20

Onu düşük bir fiyata, sayılı birkaç dirheme sattılar. Onda rağbetsiz idiler.

"Ve şerevhu": Bu kelime zıt anlamlı lâfızlardandır: Şereytüşşey’e denir ki: Sattım demektir. Ve şereytuhu denir ki: Satın aldım demektir. Eğer:

Onu sattılar manasına olursa, onlar hakkında da iki görüş vardır:

Birincisi: Kardeşleridir, bu da çoğunluğun görüşüdür.

İkincisi: Kervandır, onu kardeşleri satmadı. Bunu da Hasen ile Katâde, demişlerdir. Eğer: satın aldılar manasına olursa, onlar da kervancılardır.

"Düşük bir fiyata":

Bunda da üç görüş vardır:

Birincisi: Haram paraya demektir. Bunu İbn Abbâs, Dahhâk ve diğerleri demişlerdir.

İkincisi: O, az paraya demektir, bunu da İkrime ile Şa’bî, demişlerdir.

İbn Kuteybe de: Düşük fiyata demiştir.

Üçüncüsü: Eksik paraya demektir. Çünkü sayıca yirmi dirhem idi, fakat tartısı az idi. Bunu da Ebû Süleyman Dımeşki, demiştir.

"Sayılı":

Ferrâ’ şöyle demiştir, "sayılı” denilmesi, azlığını göstermek içindir.

İbn Kuteybe de: Kolay paraya demiştir ki, az olduğu için sayması kolay olmuştur. Eğer çok olsa idi, sayması da zor olurdu.

İbn Abbâs şöyle demiştir: O zamanlarda kırktan az dirhemi tartmazlardı. Ona değer vermedikleri için tartmadılar da, denilmiştir.

O dirhemlerin sayısında da beş görüş halinde ihtilaf edilmiştir:

Birincisi: Yirmi dirhemdir, bunu İbn Mes’ûd, bir rivayette İbn Abbâs, bir rivayette İkrime, Nevf eş - Şami, Vehb b. Münebbih, Şa’bî, Atıyye, Süddi, Mukâtil ve diğerleri demişlerdir.

İkincisi: Yirmi dirhem, bir takım elbise (altlık ve üstlük) ve bir çift ayakkabı. Yine bu da İbn Abbâs’tan rivayet edilmiştir.

Üçüncüsü: Yirmi iki dirhemdir, bunu da Ebû Salih, İbn Abbâs’tan rivayet etmiş, Mücâhid de böyle demiştir.

Dördüncüsü: Kırk dört dirhemdir, bunu da bir rivayette İkrime ve İbn İshak, demişlerdir.

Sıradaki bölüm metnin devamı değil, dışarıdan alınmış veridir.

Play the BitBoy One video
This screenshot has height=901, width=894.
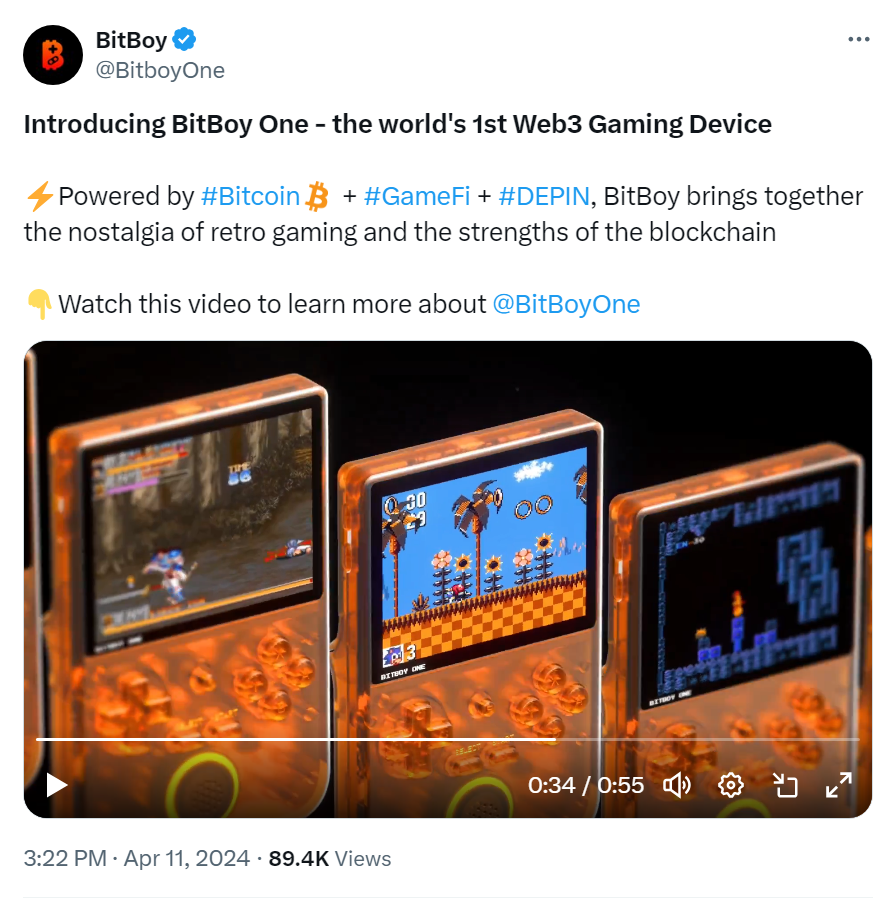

Beşincisi: Otuz dirhem, bir çift ayakkabı ve bir takım elbise. Ona Ibranice şöyle demişlerdi. Ya kölemiz olduğunu ikrar edersin ya da seni onlardan alır öldürürüz, dediler. O da: Hayır, köleniz olduğumu ikrar ederim, dedi. Bunu da İshak b. Bişr, bazı şeyhlerinden zikretmiştir.

Müfessirler şöyle demişlerdir: Parasını bölüştüler: onunla bir ayakkabı ve bir de mest aldılar.

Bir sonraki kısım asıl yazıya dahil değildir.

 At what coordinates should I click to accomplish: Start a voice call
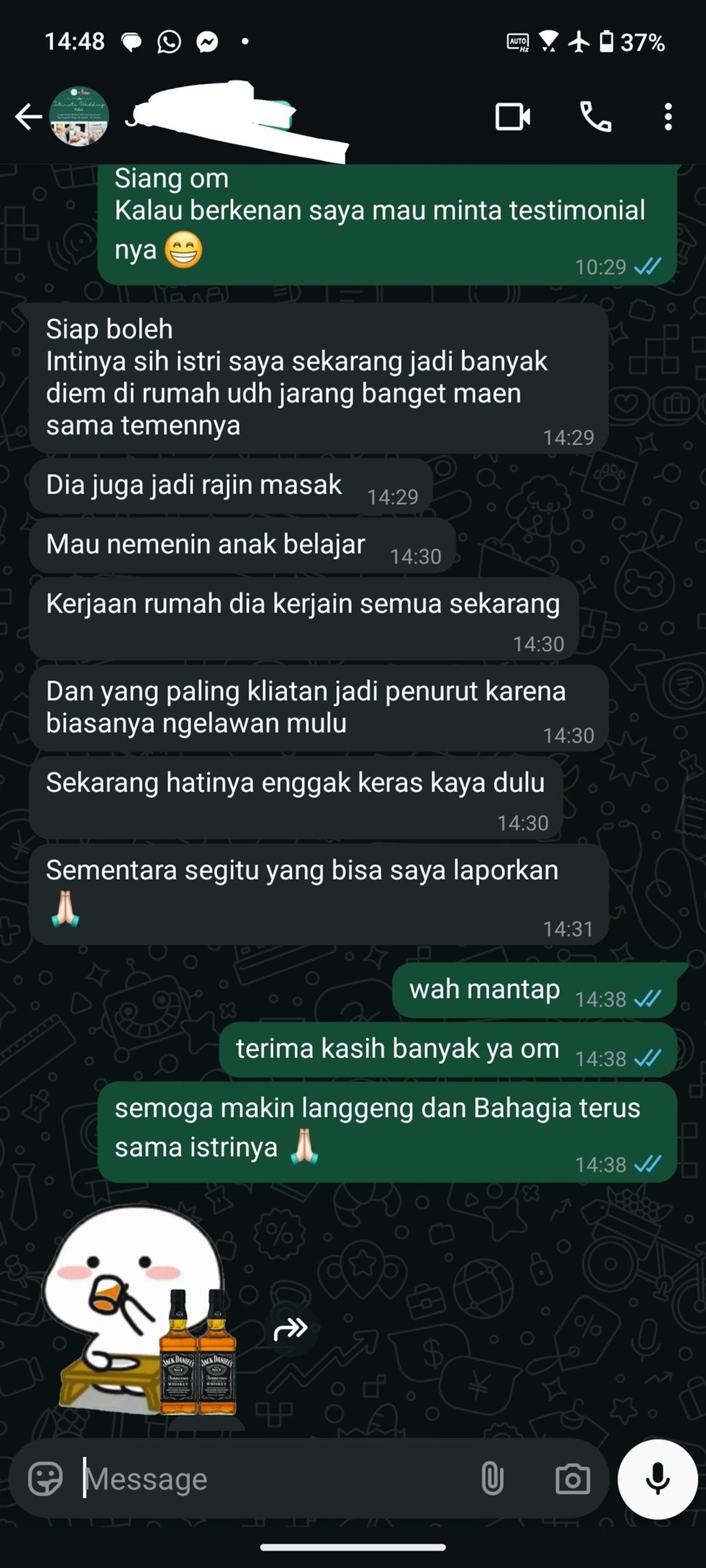pos(595,117)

İyilerden biri şöyle demiştir: Allah’a yemin ederim ki, Yûsuf’u düşmanlarının birkaç dirheme satması, senin kendi nefsini bir saatlik zevke satmandan daha acayip değildir.

"O hususta rağbetsiz (zahid) idiler": Zühd bir şeye değer vermemektir.

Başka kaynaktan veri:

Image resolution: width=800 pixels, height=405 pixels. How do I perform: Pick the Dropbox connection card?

Değer vermeyenlerin kimler olduklarında da iki görüş vardır:

Birincisi: Kardeşleridir, bunu İbn Abbâs, demiştir.

Buna göre "fihi” zamirinde de iki görüş vardır:

Birincisi: O, Yûsuf'a râcîdir, çünkü onun Allah katındaki değerini bilemediler. Bunu Dahhâk ile İbn Cüreyc, demişlerdir.

İkincisi: O, paraya râcîdir.

Ona kıymet vermemelerinin sebebinde iki görüş vardır:

Birincisi: Kalitesi düşük olduğu için.

İkincisi: Onların maksadı Yûsuf'u uzaklaştırmak idi, para değildi.

İkincisi: Onlar Yûsuf’u satın alan kervan halkıdır.

Değer vermemelerinin sebebinde de üç görüş vardır:

Birincisi: Onlar fiyatının düşük olmasından şüphe ettiler.

İkincisi: Kardeşleri onu hain ve kaçkın köle olduğunu iddia etmişlerdi.

Üçüncüsü: Çünkü onun hür olduğunu bildiler.